Wouldn't that just make the people behind Webkit the ruling standards body?
This is what I meant:
As it is now, the W3C standards and their implementations are separate entities, which would need to be merged. WebKit's
implementation then defines/becomes the standard, thereby making it impossible, by definition, for WebKit to deviate from the standard. What previously would have been a proprietary feature, or a feature based on an incomplete standard, just becomes the standard.
After rethinking that comment, I realize it is unnecessary. If WebKit is the only rendering engine in use, globally, then there is no such thing as a proprietary feature. WebKit could also just choose not to release features based on incomplete standards and nix the tradition of prefixing altogether. Add to that a guarantee of perpetual backward compatibility and it amounts to the same thing. Then the two entities can remain separate.
Anyway, the requirement is that corporations with large corporate intranets shouldn't need to worry about proprietary functionality or changing standards incurring large maintenance costs down the road.
As you can see, I don't think about these things all too often :wink:
I'm not sure there is anyone to "blame". Google is trying to make cutting edge technology, so they use cutting edge techniques. And, just like MS did back in the days of IE4 and IE5, sometimes they need to go invent their own stuff to make it work. Even if it doesn't end up being the standard, it helps advance what is possible.
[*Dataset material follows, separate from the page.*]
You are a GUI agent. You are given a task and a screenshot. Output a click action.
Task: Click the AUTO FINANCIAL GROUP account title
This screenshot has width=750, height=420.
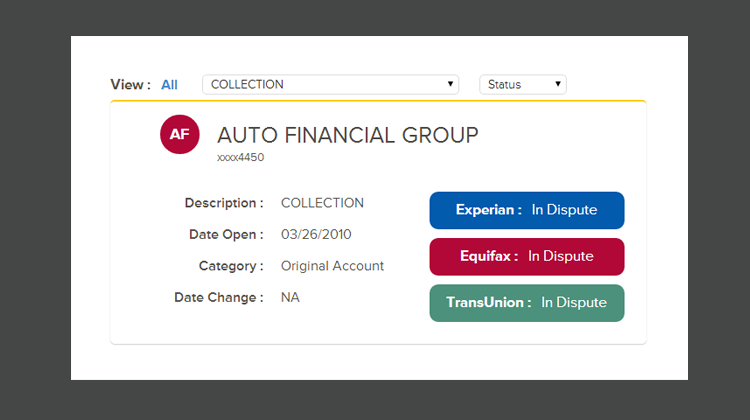pos(347,135)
And yet we all rightly blame Microsoft for the idiocy which was IE6, which still plagues corporate intranet applications to this day. Microsoft barely cared about standards compliance back then. The reason Microsoft got away with it is because they had a monopoly on the desktop browser market. Today it is WebKit that has a de facto monopoly on mobile browsers. Many mobile websites are tested using nothing but WebKit, wile companies like Google seem more than happy to ignore Firefox, IE and Opera outright (leading to the suboptimal experiences described by deuxani), even though I recognize nothing that would warrant a proprietary WebKit implementation.
Are we not creating a new IE6 for the mobile web? Are you sure it is good policy to be unsure about weather or not Google and Apple are behaving responsibly (the whole blame thing)?